*DATA RECORDS*:
┄┄┄┄┄┄┄┄┄┄

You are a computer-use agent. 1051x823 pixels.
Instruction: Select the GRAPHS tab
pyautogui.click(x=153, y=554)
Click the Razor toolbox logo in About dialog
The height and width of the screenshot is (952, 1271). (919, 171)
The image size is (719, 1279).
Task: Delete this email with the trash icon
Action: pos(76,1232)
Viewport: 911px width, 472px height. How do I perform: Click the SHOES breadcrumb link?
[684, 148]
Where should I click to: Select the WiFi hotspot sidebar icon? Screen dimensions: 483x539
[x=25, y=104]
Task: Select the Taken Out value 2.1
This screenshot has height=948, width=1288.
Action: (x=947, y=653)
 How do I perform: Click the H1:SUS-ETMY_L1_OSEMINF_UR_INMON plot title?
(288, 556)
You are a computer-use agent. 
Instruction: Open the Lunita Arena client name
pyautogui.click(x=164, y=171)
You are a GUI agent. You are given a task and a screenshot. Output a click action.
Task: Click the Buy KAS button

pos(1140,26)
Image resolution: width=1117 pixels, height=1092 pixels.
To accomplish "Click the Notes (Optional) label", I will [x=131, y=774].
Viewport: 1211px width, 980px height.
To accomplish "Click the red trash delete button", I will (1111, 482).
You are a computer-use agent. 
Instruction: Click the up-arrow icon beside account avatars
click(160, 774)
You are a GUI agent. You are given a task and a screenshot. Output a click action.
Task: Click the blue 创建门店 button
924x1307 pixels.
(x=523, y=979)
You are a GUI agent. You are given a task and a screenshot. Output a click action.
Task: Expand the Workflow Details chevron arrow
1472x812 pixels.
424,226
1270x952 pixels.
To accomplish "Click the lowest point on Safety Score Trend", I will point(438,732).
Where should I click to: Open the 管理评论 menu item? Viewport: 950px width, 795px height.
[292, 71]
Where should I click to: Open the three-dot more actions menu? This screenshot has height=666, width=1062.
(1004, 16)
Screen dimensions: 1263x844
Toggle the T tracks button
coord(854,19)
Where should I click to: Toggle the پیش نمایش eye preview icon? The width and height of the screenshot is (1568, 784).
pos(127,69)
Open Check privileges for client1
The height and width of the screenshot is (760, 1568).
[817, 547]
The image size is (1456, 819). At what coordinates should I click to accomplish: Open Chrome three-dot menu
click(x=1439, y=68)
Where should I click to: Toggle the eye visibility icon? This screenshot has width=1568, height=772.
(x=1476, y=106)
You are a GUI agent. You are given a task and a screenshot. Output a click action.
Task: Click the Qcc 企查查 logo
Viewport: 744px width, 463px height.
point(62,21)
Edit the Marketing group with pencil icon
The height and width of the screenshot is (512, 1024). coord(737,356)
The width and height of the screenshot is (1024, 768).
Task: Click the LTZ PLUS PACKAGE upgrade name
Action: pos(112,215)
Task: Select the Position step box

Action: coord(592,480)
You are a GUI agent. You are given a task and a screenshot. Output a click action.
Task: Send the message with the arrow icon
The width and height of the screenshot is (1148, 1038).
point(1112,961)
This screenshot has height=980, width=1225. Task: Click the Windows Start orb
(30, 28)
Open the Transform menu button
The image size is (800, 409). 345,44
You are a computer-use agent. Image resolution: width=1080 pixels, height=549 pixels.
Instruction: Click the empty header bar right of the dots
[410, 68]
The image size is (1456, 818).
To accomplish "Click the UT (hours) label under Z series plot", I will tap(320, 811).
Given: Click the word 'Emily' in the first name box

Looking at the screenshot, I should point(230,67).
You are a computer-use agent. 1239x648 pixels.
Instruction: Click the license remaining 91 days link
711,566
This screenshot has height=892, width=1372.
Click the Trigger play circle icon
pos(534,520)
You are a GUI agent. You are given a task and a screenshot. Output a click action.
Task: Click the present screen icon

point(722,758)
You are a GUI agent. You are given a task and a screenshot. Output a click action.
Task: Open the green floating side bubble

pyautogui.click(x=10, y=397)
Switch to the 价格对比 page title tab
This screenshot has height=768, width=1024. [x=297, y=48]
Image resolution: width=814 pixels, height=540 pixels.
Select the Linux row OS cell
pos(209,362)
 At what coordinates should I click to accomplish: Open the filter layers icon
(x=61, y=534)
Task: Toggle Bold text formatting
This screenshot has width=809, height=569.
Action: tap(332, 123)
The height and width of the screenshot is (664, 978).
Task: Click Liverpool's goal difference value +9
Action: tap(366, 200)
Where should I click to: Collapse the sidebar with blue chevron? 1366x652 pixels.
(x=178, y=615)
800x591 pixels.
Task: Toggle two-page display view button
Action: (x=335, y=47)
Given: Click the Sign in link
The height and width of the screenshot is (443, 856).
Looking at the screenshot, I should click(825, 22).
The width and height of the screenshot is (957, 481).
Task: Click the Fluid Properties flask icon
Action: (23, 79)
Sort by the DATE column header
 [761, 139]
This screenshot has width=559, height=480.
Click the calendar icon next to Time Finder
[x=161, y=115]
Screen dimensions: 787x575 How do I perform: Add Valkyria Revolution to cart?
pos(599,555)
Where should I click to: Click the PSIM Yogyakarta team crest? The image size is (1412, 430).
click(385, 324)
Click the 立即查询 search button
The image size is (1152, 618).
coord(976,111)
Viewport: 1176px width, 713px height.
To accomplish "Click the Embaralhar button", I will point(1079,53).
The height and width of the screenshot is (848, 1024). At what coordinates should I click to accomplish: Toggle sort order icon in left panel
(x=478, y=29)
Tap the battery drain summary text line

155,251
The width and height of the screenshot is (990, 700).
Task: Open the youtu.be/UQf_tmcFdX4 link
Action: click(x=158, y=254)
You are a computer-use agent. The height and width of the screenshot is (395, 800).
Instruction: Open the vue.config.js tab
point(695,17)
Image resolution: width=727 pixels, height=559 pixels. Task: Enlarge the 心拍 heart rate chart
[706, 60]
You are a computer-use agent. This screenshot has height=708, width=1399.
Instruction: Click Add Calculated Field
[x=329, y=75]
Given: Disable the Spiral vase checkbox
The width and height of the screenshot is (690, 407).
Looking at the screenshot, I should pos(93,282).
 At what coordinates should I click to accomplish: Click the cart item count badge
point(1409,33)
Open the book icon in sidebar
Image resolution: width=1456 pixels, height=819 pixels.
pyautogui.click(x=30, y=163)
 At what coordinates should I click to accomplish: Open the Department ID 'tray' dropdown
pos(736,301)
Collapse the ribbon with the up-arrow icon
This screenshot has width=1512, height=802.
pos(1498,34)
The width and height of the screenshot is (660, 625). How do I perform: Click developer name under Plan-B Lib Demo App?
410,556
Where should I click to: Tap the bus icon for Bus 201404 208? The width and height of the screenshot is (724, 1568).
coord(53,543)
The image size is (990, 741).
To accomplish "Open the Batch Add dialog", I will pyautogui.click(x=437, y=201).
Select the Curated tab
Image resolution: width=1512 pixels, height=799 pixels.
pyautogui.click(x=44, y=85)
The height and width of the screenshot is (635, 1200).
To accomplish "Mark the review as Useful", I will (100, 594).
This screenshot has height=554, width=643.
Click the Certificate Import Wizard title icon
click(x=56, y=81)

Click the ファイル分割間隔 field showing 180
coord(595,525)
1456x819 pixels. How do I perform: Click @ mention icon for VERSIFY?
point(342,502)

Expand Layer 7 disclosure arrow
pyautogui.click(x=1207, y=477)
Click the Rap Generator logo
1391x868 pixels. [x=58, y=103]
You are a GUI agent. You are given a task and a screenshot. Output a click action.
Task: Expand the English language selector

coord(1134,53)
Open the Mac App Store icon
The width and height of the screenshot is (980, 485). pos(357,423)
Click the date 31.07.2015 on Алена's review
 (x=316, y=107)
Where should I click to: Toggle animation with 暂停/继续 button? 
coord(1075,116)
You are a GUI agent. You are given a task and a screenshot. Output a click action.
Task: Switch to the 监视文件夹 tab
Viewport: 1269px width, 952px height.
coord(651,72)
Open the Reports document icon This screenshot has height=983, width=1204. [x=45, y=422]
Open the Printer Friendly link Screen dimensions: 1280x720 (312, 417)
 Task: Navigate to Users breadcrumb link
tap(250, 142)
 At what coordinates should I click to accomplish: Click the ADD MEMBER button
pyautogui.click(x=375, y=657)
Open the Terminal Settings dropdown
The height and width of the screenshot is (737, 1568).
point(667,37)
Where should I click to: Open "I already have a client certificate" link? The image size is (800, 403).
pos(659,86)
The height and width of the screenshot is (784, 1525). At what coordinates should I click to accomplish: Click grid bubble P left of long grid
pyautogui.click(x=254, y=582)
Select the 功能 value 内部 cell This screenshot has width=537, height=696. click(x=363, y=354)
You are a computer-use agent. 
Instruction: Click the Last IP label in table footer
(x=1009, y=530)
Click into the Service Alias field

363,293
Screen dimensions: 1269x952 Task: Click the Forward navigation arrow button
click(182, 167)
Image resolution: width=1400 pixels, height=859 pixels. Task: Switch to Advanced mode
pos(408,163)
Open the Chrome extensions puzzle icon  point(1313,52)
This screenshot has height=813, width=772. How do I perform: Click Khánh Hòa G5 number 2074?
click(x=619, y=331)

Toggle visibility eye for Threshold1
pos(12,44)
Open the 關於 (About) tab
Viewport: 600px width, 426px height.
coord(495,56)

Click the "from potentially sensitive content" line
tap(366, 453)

┄┄┄┄┄┄┄┄┄┄

*DESCRIPTION OF THE TASK*: Copy out the stretch of the listing from the line containing "Task: Select the Position step box" through the line containing "point(722,758)", word for word, including both of those lines.

*ANSWER IN FULL*:
Task: Select the Position step box

Action: coord(592,480)
You are a GUI agent. You are given a task and a screenshot. Output a click action.
Task: Send the message with the arrow icon
The width and height of the screenshot is (1148, 1038).
point(1112,961)
This screenshot has height=980, width=1225. Task: Click the Windows Start orb
(30, 28)
Open the Transform menu button
The image size is (800, 409). 345,44
You are a computer-use agent. Image resolution: width=1080 pixels, height=549 pixels.
Instruction: Click the empty header bar right of the dots
[410, 68]
The image size is (1456, 818).
To accomplish "Click the UT (hours) label under Z series plot", I will tap(320, 811).
Given: Click the word 'Emily' in the first name box

Looking at the screenshot, I should point(230,67).
You are a computer-use agent. 1239x648 pixels.
Instruction: Click the license remaining 91 days link
711,566
This screenshot has height=892, width=1372.
Click the Trigger play circle icon
pos(534,520)
You are a GUI agent. You are given a task and a screenshot. Output a click action.
Task: Click the present screen icon

point(722,758)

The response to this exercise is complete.